— start GIVEN RECORDS —

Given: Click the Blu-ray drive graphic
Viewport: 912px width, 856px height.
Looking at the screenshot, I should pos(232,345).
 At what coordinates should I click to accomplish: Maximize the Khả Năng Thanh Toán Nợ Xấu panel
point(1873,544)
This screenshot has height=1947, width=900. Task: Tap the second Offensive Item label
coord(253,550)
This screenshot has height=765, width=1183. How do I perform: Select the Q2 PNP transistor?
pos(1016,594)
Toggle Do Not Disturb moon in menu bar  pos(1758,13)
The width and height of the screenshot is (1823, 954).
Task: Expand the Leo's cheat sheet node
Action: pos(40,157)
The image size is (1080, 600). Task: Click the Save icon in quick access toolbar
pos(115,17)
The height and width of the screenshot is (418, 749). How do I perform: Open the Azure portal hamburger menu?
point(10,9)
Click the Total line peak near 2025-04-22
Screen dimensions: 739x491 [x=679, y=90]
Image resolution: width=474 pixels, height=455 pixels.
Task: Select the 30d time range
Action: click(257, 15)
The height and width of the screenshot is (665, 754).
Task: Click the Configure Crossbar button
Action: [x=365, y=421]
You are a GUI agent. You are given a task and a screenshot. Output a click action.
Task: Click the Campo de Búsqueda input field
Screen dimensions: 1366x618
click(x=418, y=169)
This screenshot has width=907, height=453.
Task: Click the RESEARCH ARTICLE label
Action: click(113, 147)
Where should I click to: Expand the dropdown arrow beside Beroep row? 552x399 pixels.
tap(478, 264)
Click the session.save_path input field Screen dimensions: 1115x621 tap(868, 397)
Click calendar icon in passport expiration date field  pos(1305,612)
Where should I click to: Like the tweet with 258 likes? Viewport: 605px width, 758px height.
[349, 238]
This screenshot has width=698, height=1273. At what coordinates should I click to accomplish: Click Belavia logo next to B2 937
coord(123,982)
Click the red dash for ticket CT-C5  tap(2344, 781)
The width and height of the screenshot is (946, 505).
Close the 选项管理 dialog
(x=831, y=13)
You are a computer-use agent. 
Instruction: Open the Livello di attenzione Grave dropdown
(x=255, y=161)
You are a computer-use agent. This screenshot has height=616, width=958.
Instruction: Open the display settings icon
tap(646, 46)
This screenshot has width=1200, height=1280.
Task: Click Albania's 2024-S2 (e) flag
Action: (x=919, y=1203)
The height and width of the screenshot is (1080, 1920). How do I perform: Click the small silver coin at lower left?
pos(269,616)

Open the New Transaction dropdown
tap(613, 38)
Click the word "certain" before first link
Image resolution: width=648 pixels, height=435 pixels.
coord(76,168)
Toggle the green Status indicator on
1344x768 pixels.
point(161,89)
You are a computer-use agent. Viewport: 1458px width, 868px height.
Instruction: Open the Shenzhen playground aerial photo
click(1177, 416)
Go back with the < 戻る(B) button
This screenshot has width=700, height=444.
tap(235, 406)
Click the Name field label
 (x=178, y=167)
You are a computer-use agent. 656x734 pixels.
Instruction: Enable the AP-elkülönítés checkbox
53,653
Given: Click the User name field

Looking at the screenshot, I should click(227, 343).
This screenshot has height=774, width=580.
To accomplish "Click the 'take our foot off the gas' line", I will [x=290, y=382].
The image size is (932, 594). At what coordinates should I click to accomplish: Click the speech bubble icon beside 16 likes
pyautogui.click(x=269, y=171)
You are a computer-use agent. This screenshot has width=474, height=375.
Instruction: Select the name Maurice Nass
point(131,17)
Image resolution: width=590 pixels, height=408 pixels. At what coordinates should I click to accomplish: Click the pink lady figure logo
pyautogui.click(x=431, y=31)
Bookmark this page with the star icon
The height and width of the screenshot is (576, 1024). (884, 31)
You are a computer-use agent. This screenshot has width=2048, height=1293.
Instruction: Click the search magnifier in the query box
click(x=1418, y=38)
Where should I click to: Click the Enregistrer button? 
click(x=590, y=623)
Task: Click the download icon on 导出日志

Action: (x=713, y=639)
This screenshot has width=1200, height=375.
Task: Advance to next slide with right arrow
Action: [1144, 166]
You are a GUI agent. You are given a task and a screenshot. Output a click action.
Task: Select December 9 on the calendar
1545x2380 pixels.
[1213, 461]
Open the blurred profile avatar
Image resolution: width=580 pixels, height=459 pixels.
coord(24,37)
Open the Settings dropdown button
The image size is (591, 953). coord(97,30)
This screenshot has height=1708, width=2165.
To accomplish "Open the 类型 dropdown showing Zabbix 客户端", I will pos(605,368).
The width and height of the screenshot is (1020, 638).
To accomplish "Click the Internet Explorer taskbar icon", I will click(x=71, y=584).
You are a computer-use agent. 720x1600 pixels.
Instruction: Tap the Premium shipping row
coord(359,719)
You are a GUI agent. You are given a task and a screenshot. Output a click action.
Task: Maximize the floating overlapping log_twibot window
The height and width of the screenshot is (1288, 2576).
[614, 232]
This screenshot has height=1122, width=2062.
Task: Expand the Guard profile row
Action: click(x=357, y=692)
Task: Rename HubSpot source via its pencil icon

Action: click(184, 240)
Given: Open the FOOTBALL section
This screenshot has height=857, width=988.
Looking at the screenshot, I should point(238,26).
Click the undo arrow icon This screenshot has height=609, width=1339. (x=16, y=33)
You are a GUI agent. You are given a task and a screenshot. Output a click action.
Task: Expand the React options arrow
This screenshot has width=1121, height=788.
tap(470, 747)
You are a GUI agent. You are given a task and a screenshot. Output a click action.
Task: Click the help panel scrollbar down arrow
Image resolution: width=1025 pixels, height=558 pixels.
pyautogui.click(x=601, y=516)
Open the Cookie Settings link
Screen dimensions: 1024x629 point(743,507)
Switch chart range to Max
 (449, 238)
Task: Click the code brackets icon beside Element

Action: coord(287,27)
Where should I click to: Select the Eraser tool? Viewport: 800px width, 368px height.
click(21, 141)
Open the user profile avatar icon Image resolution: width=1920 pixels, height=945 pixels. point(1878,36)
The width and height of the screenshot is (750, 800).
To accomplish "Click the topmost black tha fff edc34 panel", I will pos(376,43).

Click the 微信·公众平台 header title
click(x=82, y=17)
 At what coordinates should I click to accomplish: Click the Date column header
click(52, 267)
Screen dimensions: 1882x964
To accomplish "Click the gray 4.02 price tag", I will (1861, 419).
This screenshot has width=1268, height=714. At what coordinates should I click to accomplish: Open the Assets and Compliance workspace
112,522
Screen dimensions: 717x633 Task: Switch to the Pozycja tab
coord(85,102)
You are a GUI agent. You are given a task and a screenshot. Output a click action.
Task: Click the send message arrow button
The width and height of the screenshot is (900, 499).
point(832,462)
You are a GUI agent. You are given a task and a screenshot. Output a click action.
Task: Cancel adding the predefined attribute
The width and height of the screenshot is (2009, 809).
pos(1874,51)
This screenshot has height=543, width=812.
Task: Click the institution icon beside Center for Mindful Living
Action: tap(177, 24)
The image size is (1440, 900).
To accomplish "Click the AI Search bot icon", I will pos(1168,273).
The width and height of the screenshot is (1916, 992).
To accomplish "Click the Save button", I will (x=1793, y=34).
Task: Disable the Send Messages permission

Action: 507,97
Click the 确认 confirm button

— end GIVEN RECORDS —

STATED TASK ▸ Could you copy every row above word for word, with no changes?

CORRECT ANSWER ▸
Given: Click the Blu-ray drive graphic
Viewport: 912px width, 856px height.
Looking at the screenshot, I should pos(232,345).
 At what coordinates should I click to accomplish: Maximize the Khả Năng Thanh Toán Nợ Xấu panel
point(1873,544)
This screenshot has height=1947, width=900. Task: Tap the second Offensive Item label
coord(253,550)
This screenshot has height=765, width=1183. How do I perform: Select the Q2 PNP transistor?
pos(1016,594)
Toggle Do Not Disturb moon in menu bar  pos(1758,13)
The width and height of the screenshot is (1823, 954).
Task: Expand the Leo's cheat sheet node
Action: pos(40,157)
The image size is (1080, 600). Task: Click the Save icon in quick access toolbar
pos(115,17)
The height and width of the screenshot is (418, 749). How do I perform: Open the Azure portal hamburger menu?
point(10,9)
Click the Total line peak near 2025-04-22
Screen dimensions: 739x491 [x=679, y=90]
Image resolution: width=474 pixels, height=455 pixels.
Task: Select the 30d time range
Action: click(257, 15)
The height and width of the screenshot is (665, 754).
Task: Click the Configure Crossbar button
Action: [x=365, y=421]
You are a GUI agent. You are given a task and a screenshot. Output a click action.
Task: Click the Campo de Búsqueda input field
Screen dimensions: 1366x618
click(x=418, y=169)
This screenshot has width=907, height=453.
Task: Click the RESEARCH ARTICLE label
Action: click(113, 147)
Where should I click to: Expand the dropdown arrow beside Beroep row? 552x399 pixels.
tap(478, 264)
Click the session.save_path input field Screen dimensions: 1115x621 tap(868, 397)
Click calendar icon in passport expiration date field  pos(1305,612)
Where should I click to: Like the tweet with 258 likes? Viewport: 605px width, 758px height.
[349, 238]
This screenshot has width=698, height=1273. At what coordinates should I click to accomplish: Click Belavia logo next to B2 937
coord(123,982)
Click the red dash for ticket CT-C5  tap(2344, 781)
The width and height of the screenshot is (946, 505).
Close the 选项管理 dialog
(x=831, y=13)
You are a computer-use agent. 
Instruction: Open the Livello di attenzione Grave dropdown
(x=255, y=161)
You are a computer-use agent. This screenshot has height=616, width=958.
Instruction: Open the display settings icon
tap(646, 46)
This screenshot has width=1200, height=1280.
Task: Click Albania's 2024-S2 (e) flag
Action: (x=919, y=1203)
The height and width of the screenshot is (1080, 1920). How do I perform: Click the small silver coin at lower left?
pos(269,616)

Open the New Transaction dropdown
tap(613, 38)
Click the word "certain" before first link
Image resolution: width=648 pixels, height=435 pixels.
coord(76,168)
Toggle the green Status indicator on
1344x768 pixels.
point(161,89)
You are a computer-use agent. Viewport: 1458px width, 868px height.
Instruction: Open the Shenzhen playground aerial photo
click(1177, 416)
Go back with the < 戻る(B) button
This screenshot has width=700, height=444.
tap(235, 406)
Click the Name field label
 (x=178, y=167)
You are a computer-use agent. 656x734 pixels.
Instruction: Enable the AP-elkülönítés checkbox
53,653
Given: Click the User name field

Looking at the screenshot, I should click(227, 343).
This screenshot has height=774, width=580.
To accomplish "Click the 'take our foot off the gas' line", I will [x=290, y=382].
The image size is (932, 594). At what coordinates should I click to accomplish: Click the speech bubble icon beside 16 likes
pyautogui.click(x=269, y=171)
You are a computer-use agent. This screenshot has width=474, height=375.
Instruction: Select the name Maurice Nass
point(131,17)
Image resolution: width=590 pixels, height=408 pixels. At what coordinates should I click to accomplish: Click the pink lady figure logo
pyautogui.click(x=431, y=31)
Bookmark this page with the star icon
The height and width of the screenshot is (576, 1024). (884, 31)
You are a computer-use agent. This screenshot has width=2048, height=1293.
Instruction: Click the search magnifier in the query box
click(x=1418, y=38)
Where should I click to: Click the Enregistrer button? 
click(x=590, y=623)
Task: Click the download icon on 导出日志

Action: (x=713, y=639)
This screenshot has width=1200, height=375.
Task: Advance to next slide with right arrow
Action: [1144, 166]
You are a GUI agent. You are given a task and a screenshot. Output a click action.
Task: Select December 9 on the calendar
1545x2380 pixels.
[1213, 461]
Open the blurred profile avatar
Image resolution: width=580 pixels, height=459 pixels.
coord(24,37)
Open the Settings dropdown button
The image size is (591, 953). coord(97,30)
This screenshot has height=1708, width=2165.
To accomplish "Open the 类型 dropdown showing Zabbix 客户端", I will pos(605,368).
The width and height of the screenshot is (1020, 638).
To accomplish "Click the Internet Explorer taskbar icon", I will click(x=71, y=584).
You are a computer-use agent. 720x1600 pixels.
Instruction: Tap the Premium shipping row
coord(359,719)
You are a GUI agent. You are given a task and a screenshot. Output a click action.
Task: Maximize the floating overlapping log_twibot window
The height and width of the screenshot is (1288, 2576).
[614, 232]
This screenshot has height=1122, width=2062.
Task: Expand the Guard profile row
Action: click(x=357, y=692)
Task: Rename HubSpot source via its pencil icon

Action: click(184, 240)
Given: Open the FOOTBALL section
This screenshot has height=857, width=988.
Looking at the screenshot, I should point(238,26).
Click the undo arrow icon This screenshot has height=609, width=1339. (x=16, y=33)
You are a GUI agent. You are given a task and a screenshot. Output a click action.
Task: Expand the React options arrow
This screenshot has width=1121, height=788.
tap(470, 747)
You are a GUI agent. You are given a task and a screenshot. Output a click action.
Task: Click the help panel scrollbar down arrow
Image resolution: width=1025 pixels, height=558 pixels.
pyautogui.click(x=601, y=516)
Open the Cookie Settings link
Screen dimensions: 1024x629 point(743,507)
Switch chart range to Max
 (449, 238)
Task: Click the code brackets icon beside Element

Action: coord(287,27)
Where should I click to: Select the Eraser tool? Viewport: 800px width, 368px height.
click(21, 141)
Open the user profile avatar icon Image resolution: width=1920 pixels, height=945 pixels. point(1878,36)
The width and height of the screenshot is (750, 800).
To accomplish "Click the topmost black tha fff edc34 panel", I will pos(376,43).

Click the 微信·公众平台 header title
click(x=82, y=17)
 At what coordinates should I click to accomplish: Click the Date column header
click(52, 267)
Screen dimensions: 1882x964
To accomplish "Click the gray 4.02 price tag", I will (1861, 419).
This screenshot has width=1268, height=714. At what coordinates should I click to accomplish: Open the Assets and Compliance workspace
112,522
Screen dimensions: 717x633 Task: Switch to the Pozycja tab
coord(85,102)
You are a GUI agent. You are given a task and a screenshot. Output a click action.
Task: Click the send message arrow button
The width and height of the screenshot is (900, 499).
point(832,462)
You are a GUI agent. You are given a task and a screenshot. Output a click action.
Task: Cancel adding the predefined attribute
The width and height of the screenshot is (2009, 809).
pos(1874,51)
This screenshot has height=543, width=812.
Task: Click the institution icon beside Center for Mindful Living
Action: tap(177, 24)
The image size is (1440, 900).
To accomplish "Click the AI Search bot icon", I will pos(1168,273).
The width and height of the screenshot is (1916, 992).
To accomplish "Click the Save button", I will (x=1793, y=34).
Task: Disable the Send Messages permission

Action: 507,97
Click the 确认 confirm button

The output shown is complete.